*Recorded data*
※ ※ ※

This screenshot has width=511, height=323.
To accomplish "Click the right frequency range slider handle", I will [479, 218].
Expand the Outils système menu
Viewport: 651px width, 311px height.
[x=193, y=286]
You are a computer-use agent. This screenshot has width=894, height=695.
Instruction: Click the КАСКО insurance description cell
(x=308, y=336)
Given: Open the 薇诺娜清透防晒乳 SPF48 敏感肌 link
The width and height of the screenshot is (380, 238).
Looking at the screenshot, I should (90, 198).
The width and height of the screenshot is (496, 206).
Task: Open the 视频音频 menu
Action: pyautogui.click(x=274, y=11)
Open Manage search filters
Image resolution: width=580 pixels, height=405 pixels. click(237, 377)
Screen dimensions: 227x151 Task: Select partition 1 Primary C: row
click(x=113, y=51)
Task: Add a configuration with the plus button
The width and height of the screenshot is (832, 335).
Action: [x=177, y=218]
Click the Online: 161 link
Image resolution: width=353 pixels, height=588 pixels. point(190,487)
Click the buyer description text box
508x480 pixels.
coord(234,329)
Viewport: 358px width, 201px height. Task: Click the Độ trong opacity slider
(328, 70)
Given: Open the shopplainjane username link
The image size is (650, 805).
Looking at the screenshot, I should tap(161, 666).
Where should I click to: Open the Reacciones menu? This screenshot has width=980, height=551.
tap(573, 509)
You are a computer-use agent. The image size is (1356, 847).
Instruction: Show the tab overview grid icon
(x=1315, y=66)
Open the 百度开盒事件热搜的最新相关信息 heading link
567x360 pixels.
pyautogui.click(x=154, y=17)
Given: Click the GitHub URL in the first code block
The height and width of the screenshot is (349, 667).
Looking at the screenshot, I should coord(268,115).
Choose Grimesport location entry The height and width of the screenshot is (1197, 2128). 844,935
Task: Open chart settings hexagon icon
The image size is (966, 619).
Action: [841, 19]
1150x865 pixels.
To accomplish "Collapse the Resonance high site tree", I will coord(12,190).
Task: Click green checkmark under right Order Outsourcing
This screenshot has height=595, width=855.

※ ※ ※

*SET PROBLEM*
Rewrite the lines from the one containing "You are a computer-use agent. This" through the one containing "(x=308, y=336)" as a numbered list, omitting any blank lines.

*COMPLETED TASK*
1. You are a computer-use agent. This screenshot has width=894, height=695.
2. Instruction: Click the КАСКО insurance description cell
3. (x=308, y=336)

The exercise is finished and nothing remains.